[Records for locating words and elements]
+-------+
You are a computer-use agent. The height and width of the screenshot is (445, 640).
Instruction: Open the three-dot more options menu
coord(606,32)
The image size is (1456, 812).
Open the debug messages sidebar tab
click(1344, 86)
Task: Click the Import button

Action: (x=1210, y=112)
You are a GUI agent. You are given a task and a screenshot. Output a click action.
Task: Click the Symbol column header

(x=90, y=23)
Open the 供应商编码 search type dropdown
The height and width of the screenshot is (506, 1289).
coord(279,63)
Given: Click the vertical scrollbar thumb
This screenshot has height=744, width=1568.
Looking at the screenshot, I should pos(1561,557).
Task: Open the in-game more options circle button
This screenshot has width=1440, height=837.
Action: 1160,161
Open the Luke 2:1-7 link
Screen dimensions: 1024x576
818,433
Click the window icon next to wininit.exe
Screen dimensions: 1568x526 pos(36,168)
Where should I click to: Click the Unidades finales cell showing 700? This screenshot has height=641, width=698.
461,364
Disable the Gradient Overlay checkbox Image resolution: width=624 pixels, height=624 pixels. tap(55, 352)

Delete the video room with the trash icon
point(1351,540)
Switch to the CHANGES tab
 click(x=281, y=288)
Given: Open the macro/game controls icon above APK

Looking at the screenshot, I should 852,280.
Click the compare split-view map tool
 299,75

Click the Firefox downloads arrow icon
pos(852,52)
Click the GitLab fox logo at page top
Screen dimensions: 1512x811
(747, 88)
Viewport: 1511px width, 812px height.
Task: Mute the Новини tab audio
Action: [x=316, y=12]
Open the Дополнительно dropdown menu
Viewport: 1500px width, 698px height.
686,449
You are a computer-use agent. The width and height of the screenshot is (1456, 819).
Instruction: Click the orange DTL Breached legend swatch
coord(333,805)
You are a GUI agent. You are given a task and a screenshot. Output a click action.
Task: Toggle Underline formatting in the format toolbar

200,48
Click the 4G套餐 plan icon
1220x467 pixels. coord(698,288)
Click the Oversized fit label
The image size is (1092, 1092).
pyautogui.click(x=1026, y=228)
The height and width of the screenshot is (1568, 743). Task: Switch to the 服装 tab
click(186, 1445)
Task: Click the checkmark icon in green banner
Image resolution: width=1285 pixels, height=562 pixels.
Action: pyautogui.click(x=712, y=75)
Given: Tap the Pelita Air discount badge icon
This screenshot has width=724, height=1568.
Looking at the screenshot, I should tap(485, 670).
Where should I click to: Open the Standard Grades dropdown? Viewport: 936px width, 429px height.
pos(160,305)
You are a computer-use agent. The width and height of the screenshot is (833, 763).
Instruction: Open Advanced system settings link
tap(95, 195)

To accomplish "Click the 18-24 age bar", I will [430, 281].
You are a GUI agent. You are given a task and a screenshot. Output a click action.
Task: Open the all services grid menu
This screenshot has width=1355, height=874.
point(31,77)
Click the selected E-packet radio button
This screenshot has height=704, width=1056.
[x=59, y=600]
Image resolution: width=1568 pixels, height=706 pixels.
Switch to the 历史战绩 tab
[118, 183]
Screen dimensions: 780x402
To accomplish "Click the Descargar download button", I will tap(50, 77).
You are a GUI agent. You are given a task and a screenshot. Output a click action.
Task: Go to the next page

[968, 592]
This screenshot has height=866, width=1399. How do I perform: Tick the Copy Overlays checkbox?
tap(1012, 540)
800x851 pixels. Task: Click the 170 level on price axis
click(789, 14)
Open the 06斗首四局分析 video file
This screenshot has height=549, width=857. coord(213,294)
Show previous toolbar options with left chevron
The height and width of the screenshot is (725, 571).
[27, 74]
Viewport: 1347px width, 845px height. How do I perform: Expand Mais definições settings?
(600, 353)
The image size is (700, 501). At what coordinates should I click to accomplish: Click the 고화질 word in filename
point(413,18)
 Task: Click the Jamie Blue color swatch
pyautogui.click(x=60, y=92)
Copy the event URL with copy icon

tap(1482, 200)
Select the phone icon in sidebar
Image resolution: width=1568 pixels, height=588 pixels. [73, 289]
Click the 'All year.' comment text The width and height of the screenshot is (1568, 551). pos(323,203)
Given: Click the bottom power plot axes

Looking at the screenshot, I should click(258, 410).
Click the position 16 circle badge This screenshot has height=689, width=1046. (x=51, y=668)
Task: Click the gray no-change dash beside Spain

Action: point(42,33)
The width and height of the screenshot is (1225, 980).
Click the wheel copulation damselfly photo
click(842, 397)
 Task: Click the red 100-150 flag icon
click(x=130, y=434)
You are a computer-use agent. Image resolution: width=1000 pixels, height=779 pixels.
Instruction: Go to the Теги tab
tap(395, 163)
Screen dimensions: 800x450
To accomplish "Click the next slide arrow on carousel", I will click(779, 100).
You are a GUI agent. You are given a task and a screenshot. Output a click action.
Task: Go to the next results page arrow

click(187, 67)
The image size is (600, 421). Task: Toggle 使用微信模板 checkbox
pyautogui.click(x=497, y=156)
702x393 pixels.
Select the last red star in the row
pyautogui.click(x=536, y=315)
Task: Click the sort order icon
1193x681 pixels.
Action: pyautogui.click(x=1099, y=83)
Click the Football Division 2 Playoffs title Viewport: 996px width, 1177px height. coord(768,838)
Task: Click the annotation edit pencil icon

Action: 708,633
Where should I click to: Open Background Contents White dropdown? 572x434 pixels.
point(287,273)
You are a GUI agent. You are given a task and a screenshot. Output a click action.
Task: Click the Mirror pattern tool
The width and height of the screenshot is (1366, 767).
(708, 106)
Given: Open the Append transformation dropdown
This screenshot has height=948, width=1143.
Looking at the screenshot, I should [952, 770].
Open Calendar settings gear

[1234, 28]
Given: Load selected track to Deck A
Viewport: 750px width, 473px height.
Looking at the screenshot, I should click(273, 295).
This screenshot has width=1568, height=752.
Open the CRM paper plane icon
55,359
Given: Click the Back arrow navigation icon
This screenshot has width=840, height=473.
+-------+
Written instruction: Rewrite all of the records above, replacing each "Where should I click to" with "Where do I click to" and leaving the rest unchanged.

Solution for this task:
You are a computer-use agent. The height and width of the screenshot is (445, 640).
Instruction: Open the three-dot more options menu
coord(606,32)
The image size is (1456, 812).
Open the debug messages sidebar tab
click(1344, 86)
Task: Click the Import button

Action: (x=1210, y=112)
You are a GUI agent. You are given a task and a screenshot. Output a click action.
Task: Click the Symbol column header

(x=90, y=23)
Open the 供应商编码 search type dropdown
The height and width of the screenshot is (506, 1289).
coord(279,63)
Given: Click the vertical scrollbar thumb
This screenshot has height=744, width=1568.
Looking at the screenshot, I should pos(1561,557).
Task: Open the in-game more options circle button
This screenshot has width=1440, height=837.
Action: 1160,161
Open the Luke 2:1-7 link
Screen dimensions: 1024x576
818,433
Click the window icon next to wininit.exe
Screen dimensions: 1568x526 pos(36,168)
Where do I click to: Click the Unidades finales cell showing 700? This screenshot has height=641, width=698.
461,364
Disable the Gradient Overlay checkbox Image resolution: width=624 pixels, height=624 pixels. tap(55, 352)

Delete the video room with the trash icon
point(1351,540)
Switch to the CHANGES tab
 click(x=281, y=288)
Given: Open the macro/game controls icon above APK

Looking at the screenshot, I should 852,280.
Click the compare split-view map tool
 299,75

Click the Firefox downloads arrow icon
pos(852,52)
Click the GitLab fox logo at page top
Screen dimensions: 1512x811
(747, 88)
Viewport: 1511px width, 812px height.
Task: Mute the Новини tab audio
Action: [x=316, y=12]
Open the Дополнительно dropdown menu
Viewport: 1500px width, 698px height.
686,449
You are a computer-use agent. The width and height of the screenshot is (1456, 819).
Instruction: Click the orange DTL Breached legend swatch
coord(333,805)
You are a GUI agent. You are given a task and a screenshot. Output a click action.
Task: Toggle Underline formatting in the format toolbar

200,48
Click the 4G套餐 plan icon
1220x467 pixels. coord(698,288)
Click the Oversized fit label
The image size is (1092, 1092).
pyautogui.click(x=1026, y=228)
The height and width of the screenshot is (1568, 743). Task: Switch to the 服装 tab
click(186, 1445)
Task: Click the checkmark icon in green banner
Image resolution: width=1285 pixels, height=562 pixels.
Action: pyautogui.click(x=712, y=75)
Given: Tap the Pelita Air discount badge icon
This screenshot has width=724, height=1568.
Looking at the screenshot, I should tap(485, 670).
Where do I click to: Open the Standard Grades dropdown? Viewport: 936px width, 429px height.
pos(160,305)
You are a computer-use agent. The width and height of the screenshot is (833, 763).
Instruction: Open Advanced system settings link
tap(95, 195)

To accomplish "Click the 18-24 age bar", I will [430, 281].
You are a GUI agent. You are given a task and a screenshot. Output a click action.
Task: Open the all services grid menu
This screenshot has width=1355, height=874.
point(31,77)
Click the selected E-packet radio button
This screenshot has height=704, width=1056.
[x=59, y=600]
Image resolution: width=1568 pixels, height=706 pixels.
Switch to the 历史战绩 tab
[118, 183]
Screen dimensions: 780x402
To accomplish "Click the Descargar download button", I will tap(50, 77).
You are a GUI agent. You are given a task and a screenshot. Output a click action.
Task: Go to the next page

[968, 592]
This screenshot has height=866, width=1399. How do I perform: Tick the Copy Overlays checkbox?
tap(1012, 540)
800x851 pixels. Task: Click the 170 level on price axis
click(789, 14)
Open the 06斗首四局分析 video file
This screenshot has height=549, width=857. coord(213,294)
Show previous toolbar options with left chevron
The height and width of the screenshot is (725, 571).
[27, 74]
Viewport: 1347px width, 845px height. How do I perform: Expand Mais definições settings?
(600, 353)
The image size is (700, 501). At what coordinates should I click to accomplish: Click the 고화질 word in filename
point(413,18)
 Task: Click the Jamie Blue color swatch
pyautogui.click(x=60, y=92)
Copy the event URL with copy icon

tap(1482, 200)
Select the phone icon in sidebar
Image resolution: width=1568 pixels, height=588 pixels. [73, 289]
Click the 'All year.' comment text The width and height of the screenshot is (1568, 551). pos(323,203)
Given: Click the bottom power plot axes

Looking at the screenshot, I should click(258, 410).
Click the position 16 circle badge This screenshot has height=689, width=1046. (x=51, y=668)
Task: Click the gray no-change dash beside Spain

Action: point(42,33)
The width and height of the screenshot is (1225, 980).
Click the wheel copulation damselfly photo
click(842, 397)
 Task: Click the red 100-150 flag icon
click(x=130, y=434)
You are a computer-use agent. Image resolution: width=1000 pixels, height=779 pixels.
Instruction: Go to the Теги tab
tap(395, 163)
Screen dimensions: 800x450
To accomplish "Click the next slide arrow on carousel", I will click(779, 100).
You are a GUI agent. You are given a task and a screenshot. Output a click action.
Task: Go to the next results page arrow

click(187, 67)
The image size is (600, 421). Task: Toggle 使用微信模板 checkbox
pyautogui.click(x=497, y=156)
702x393 pixels.
Select the last red star in the row
pyautogui.click(x=536, y=315)
Task: Click the sort order icon
1193x681 pixels.
Action: pyautogui.click(x=1099, y=83)
Click the Football Division 2 Playoffs title Viewport: 996px width, 1177px height. coord(768,838)
Task: Click the annotation edit pencil icon

Action: 708,633
Where do I click to: Open Background Contents White dropdown? 572x434 pixels.
point(287,273)
You are a GUI agent. You are given a task and a screenshot. Output a click action.
Task: Click the Mirror pattern tool
The width and height of the screenshot is (1366, 767).
(708, 106)
Given: Open the Append transformation dropdown
This screenshot has height=948, width=1143.
Looking at the screenshot, I should [952, 770].
Open Calendar settings gear

[1234, 28]
Given: Load selected track to Deck A
Viewport: 750px width, 473px height.
Looking at the screenshot, I should click(273, 295).
This screenshot has width=1568, height=752.
Open the CRM paper plane icon
55,359
Given: Click the Back arrow navigation icon
This screenshot has width=840, height=473.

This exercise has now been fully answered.